■ Problem description ■
Update the records below by changing every "Zeagle" to "Company", keeping everything else the same. Write out the lines again without the pictures.
__________
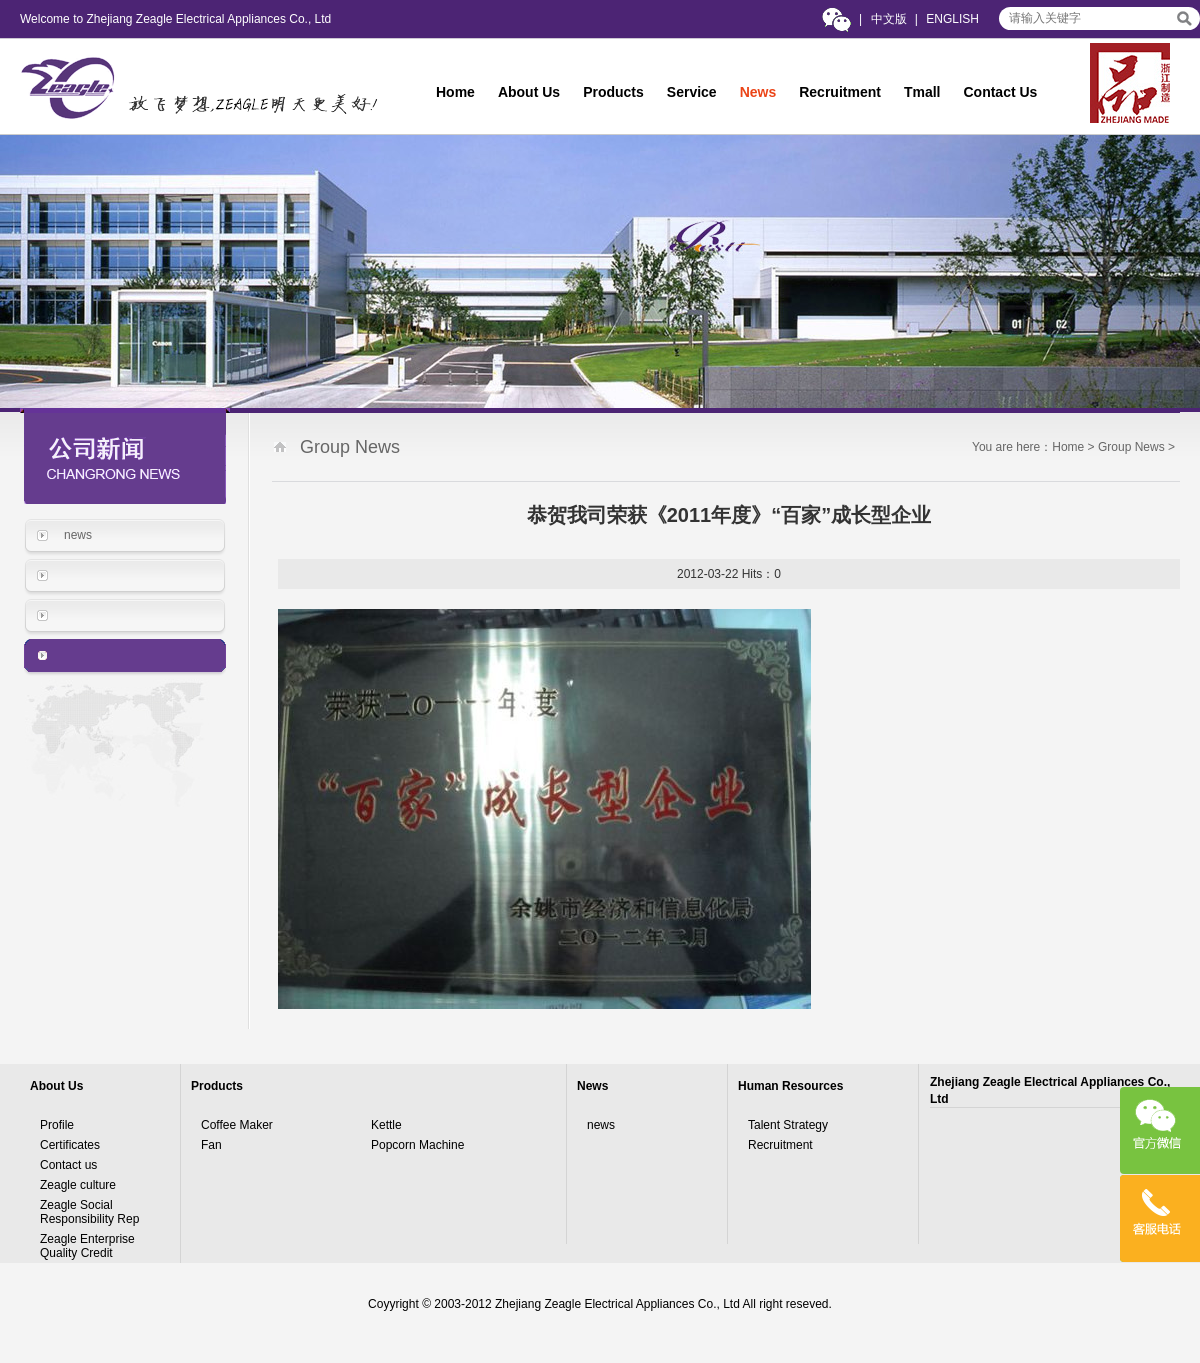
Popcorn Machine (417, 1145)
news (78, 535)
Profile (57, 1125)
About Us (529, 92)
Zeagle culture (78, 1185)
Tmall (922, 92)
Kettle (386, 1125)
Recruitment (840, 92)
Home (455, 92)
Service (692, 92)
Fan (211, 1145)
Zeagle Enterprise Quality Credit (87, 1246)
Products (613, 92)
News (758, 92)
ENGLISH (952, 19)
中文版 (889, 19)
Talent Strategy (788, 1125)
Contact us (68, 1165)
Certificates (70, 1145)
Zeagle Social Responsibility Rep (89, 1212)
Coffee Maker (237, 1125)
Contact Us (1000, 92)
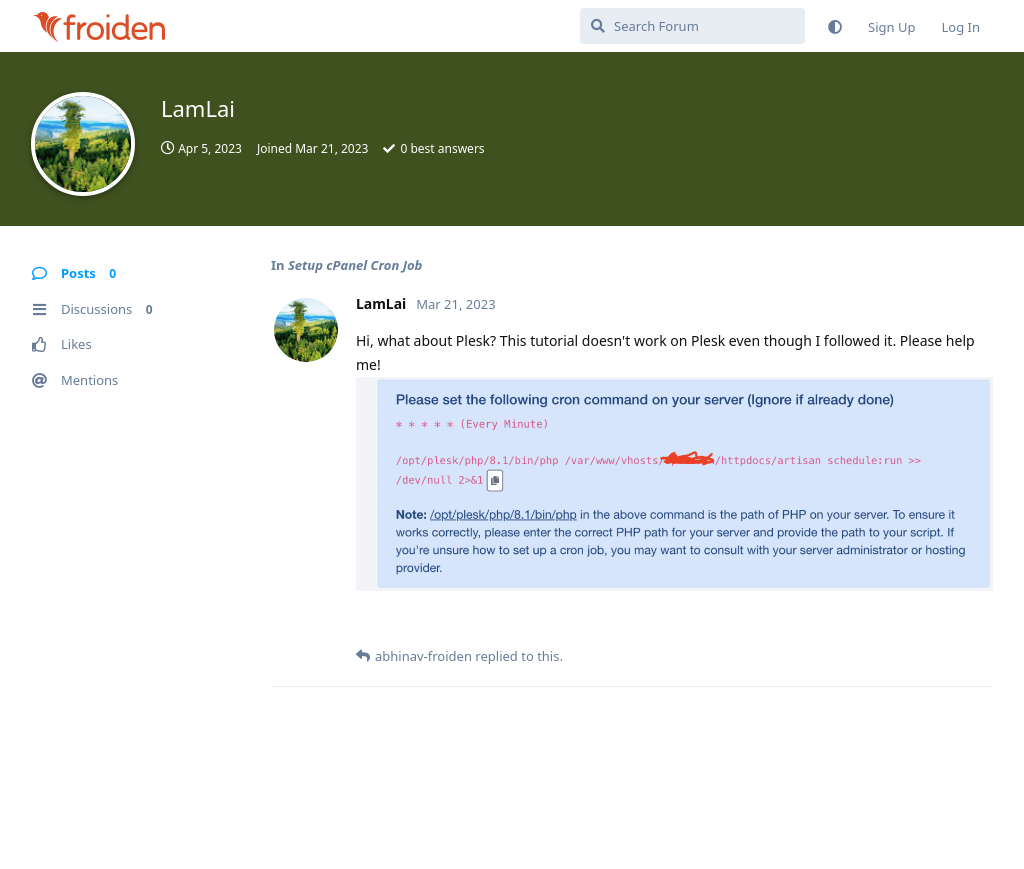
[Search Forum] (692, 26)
__________
■ Complete answer ■
Popcorn Machine (417, 1145)
news (78, 535)
Profile (57, 1125)
About Us (529, 92)
Company culture (78, 1185)
Tmall (922, 92)
Kettle (386, 1125)
Recruitment (840, 92)
Home (455, 92)
Service (692, 92)
Fan (211, 1145)
Company Enterprise Quality Credit (87, 1246)
Products (613, 92)
News (758, 92)
ENGLISH (952, 19)
中文版 (889, 19)
Talent Strategy (788, 1125)
Contact us (68, 1165)
Certificates (70, 1145)
Company Social Responsibility Rep (89, 1212)
Coffee Maker (237, 1125)
Contact Us (1000, 92)
[Search Forum] (692, 26)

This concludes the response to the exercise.